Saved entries
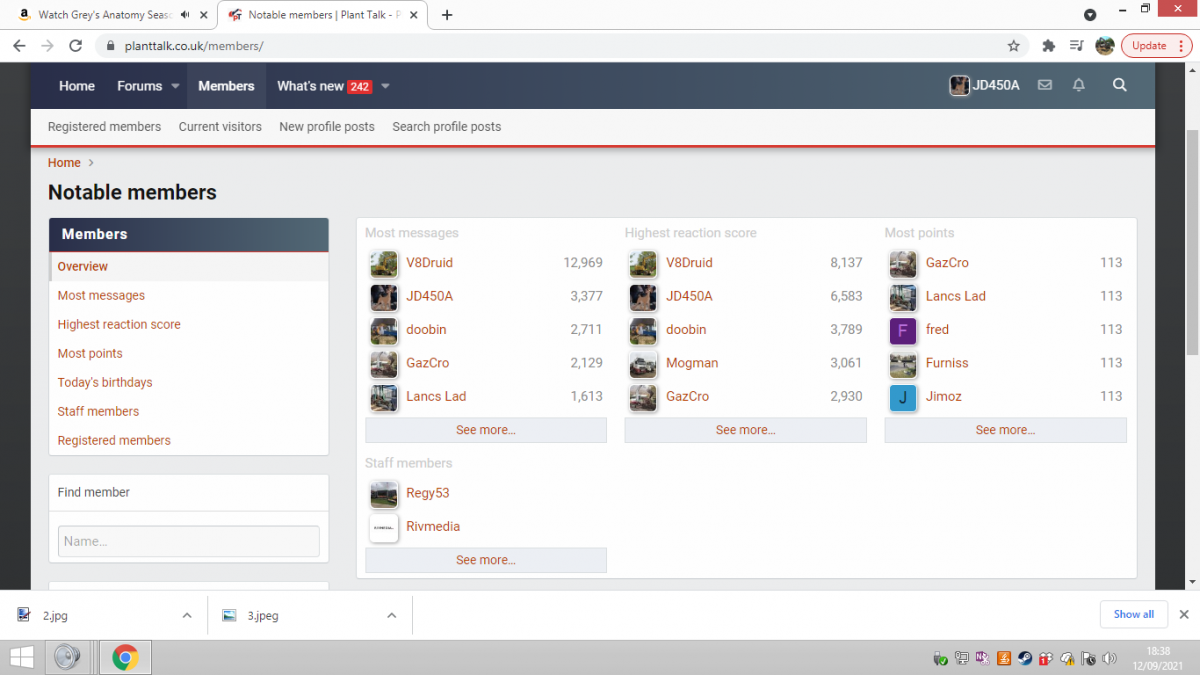The width and height of the screenshot is (1200, 675).
Task: Click the forum search magnifier icon
Action: pos(1120,86)
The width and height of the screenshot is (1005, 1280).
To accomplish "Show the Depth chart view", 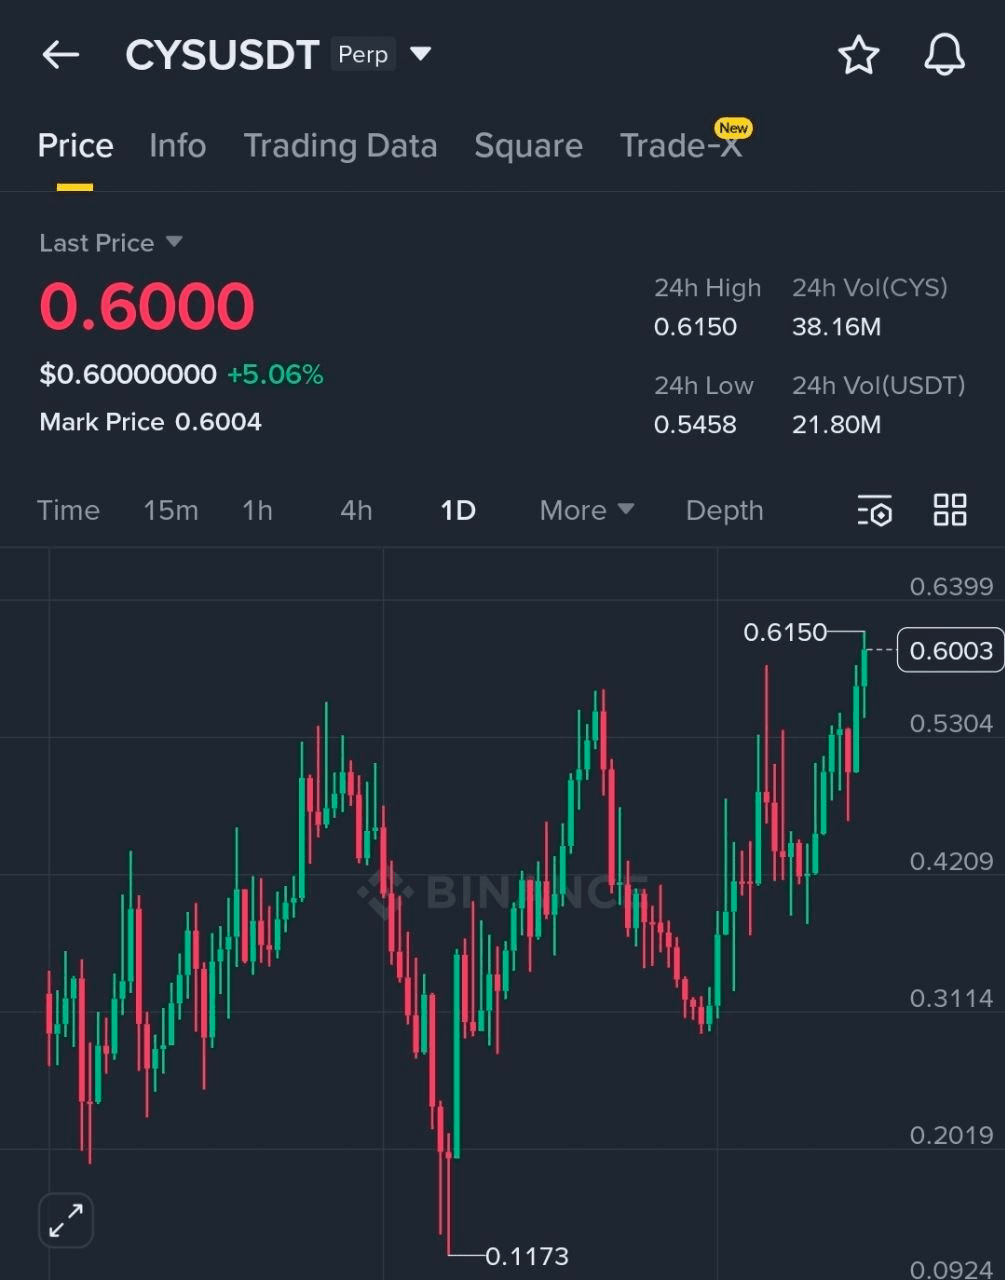I will [724, 510].
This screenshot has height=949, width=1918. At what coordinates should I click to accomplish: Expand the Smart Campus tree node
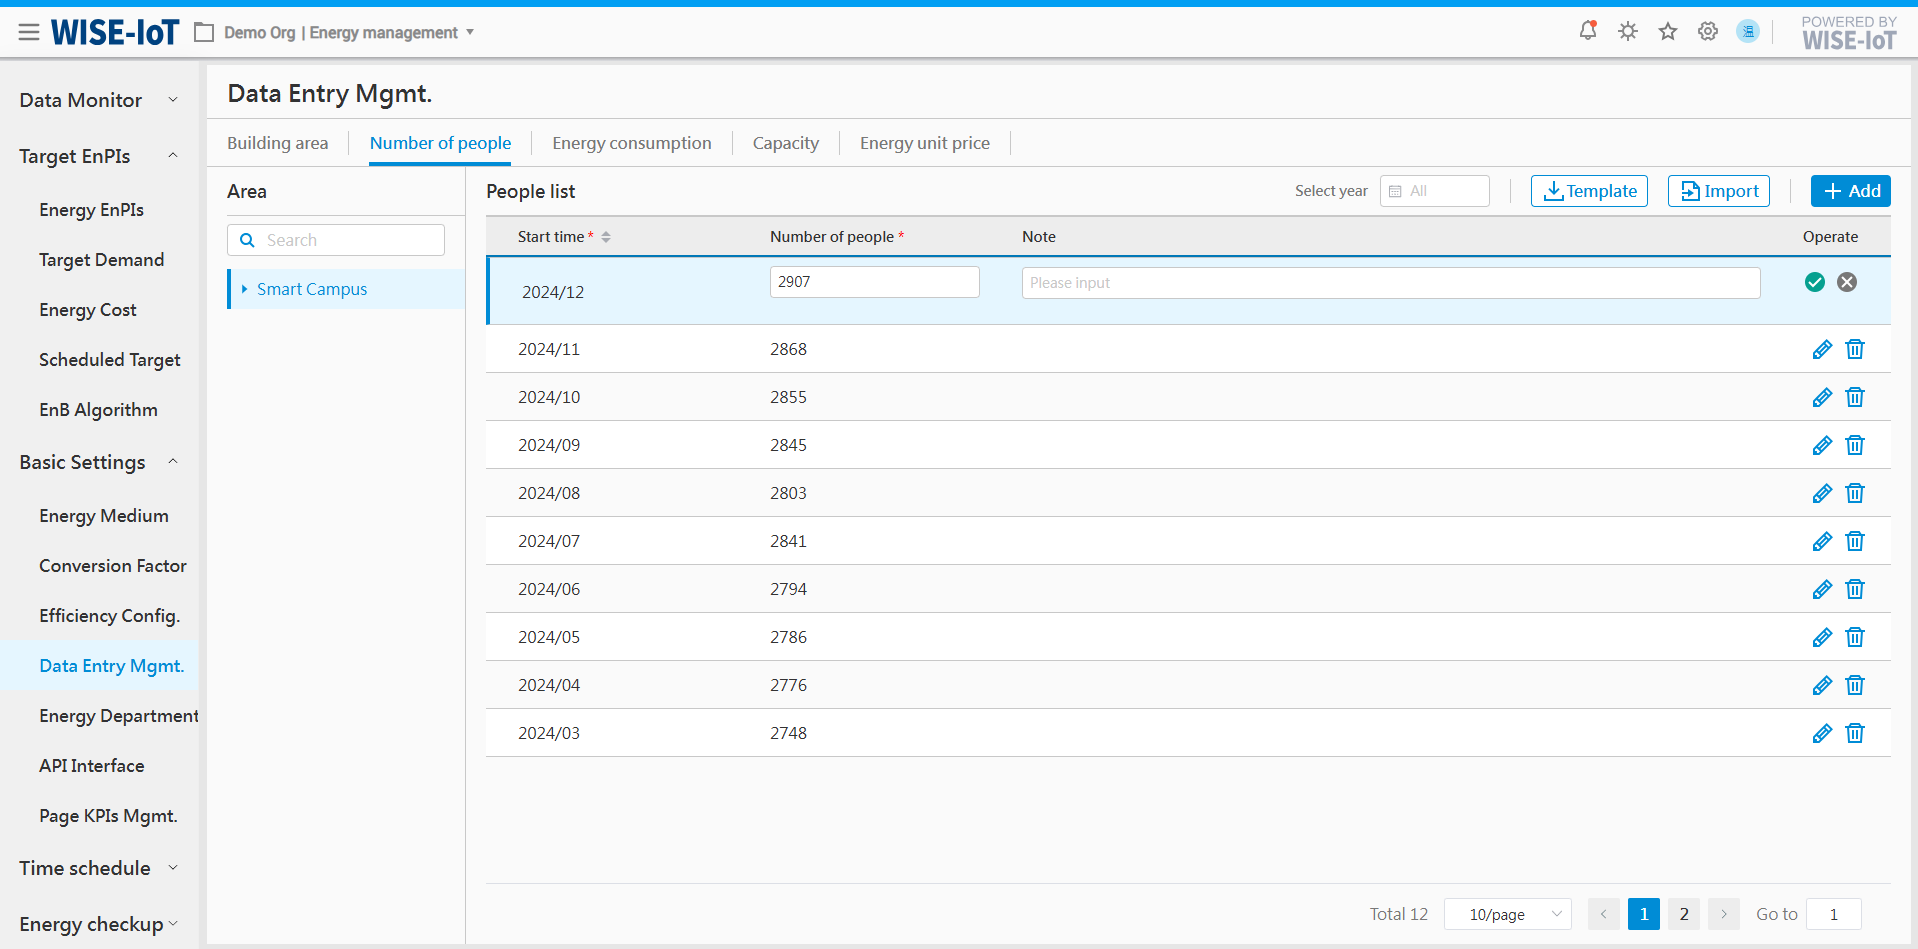pyautogui.click(x=244, y=289)
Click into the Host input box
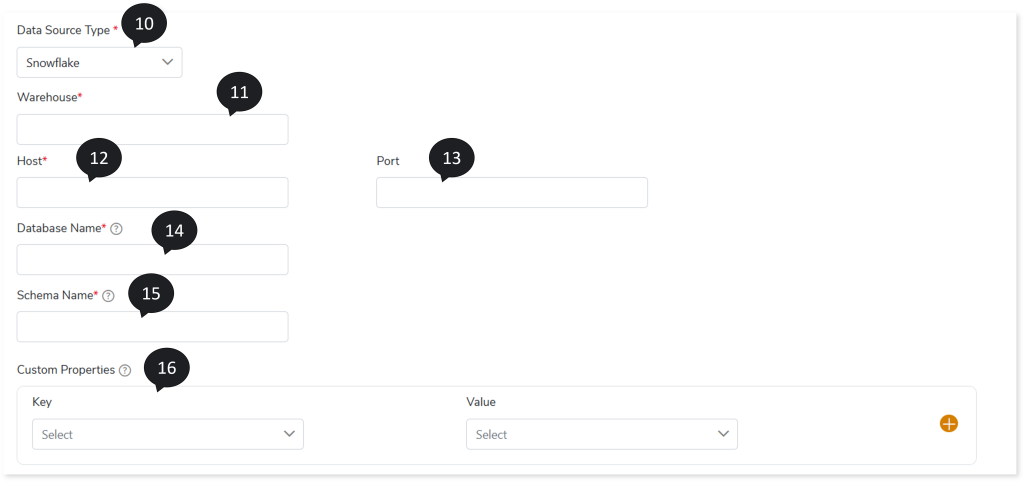Screen dimensions: 1024x482 [x=152, y=192]
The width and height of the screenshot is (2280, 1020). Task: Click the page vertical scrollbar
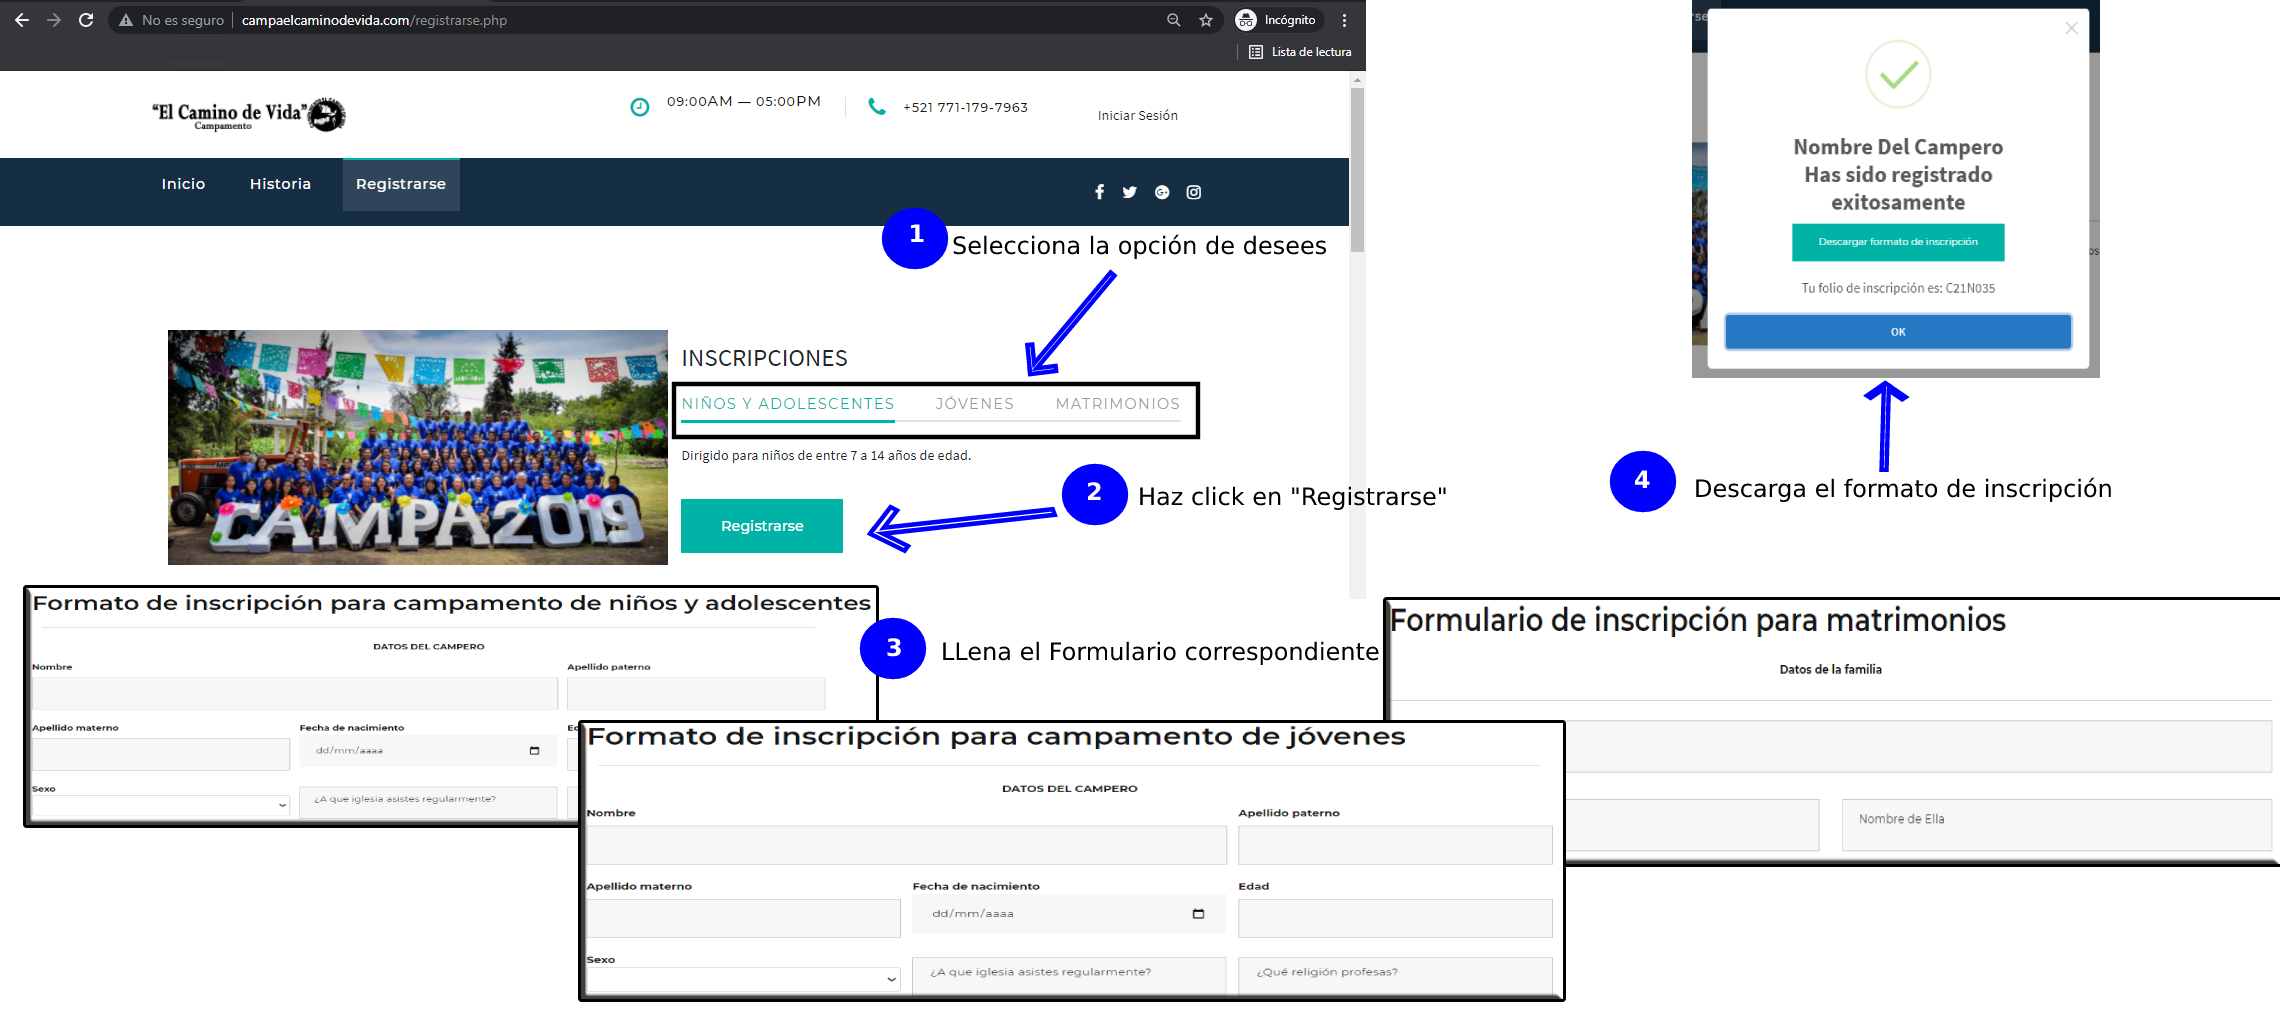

• _To do_
Before duplicating, set the pictures aside; then output exactly the lines from the one with "This screenshot has" through the end of the records, and only those.

• _Expected answer_
This screenshot has height=949, width=1918. At what coordinates should I click to accomplish: Expand the Smart Campus tree node
pyautogui.click(x=244, y=289)
Click into the Host input box
Screen dimensions: 1024x482 [x=152, y=192]
The width and height of the screenshot is (2280, 1020). Task: Click the page vertical scrollbar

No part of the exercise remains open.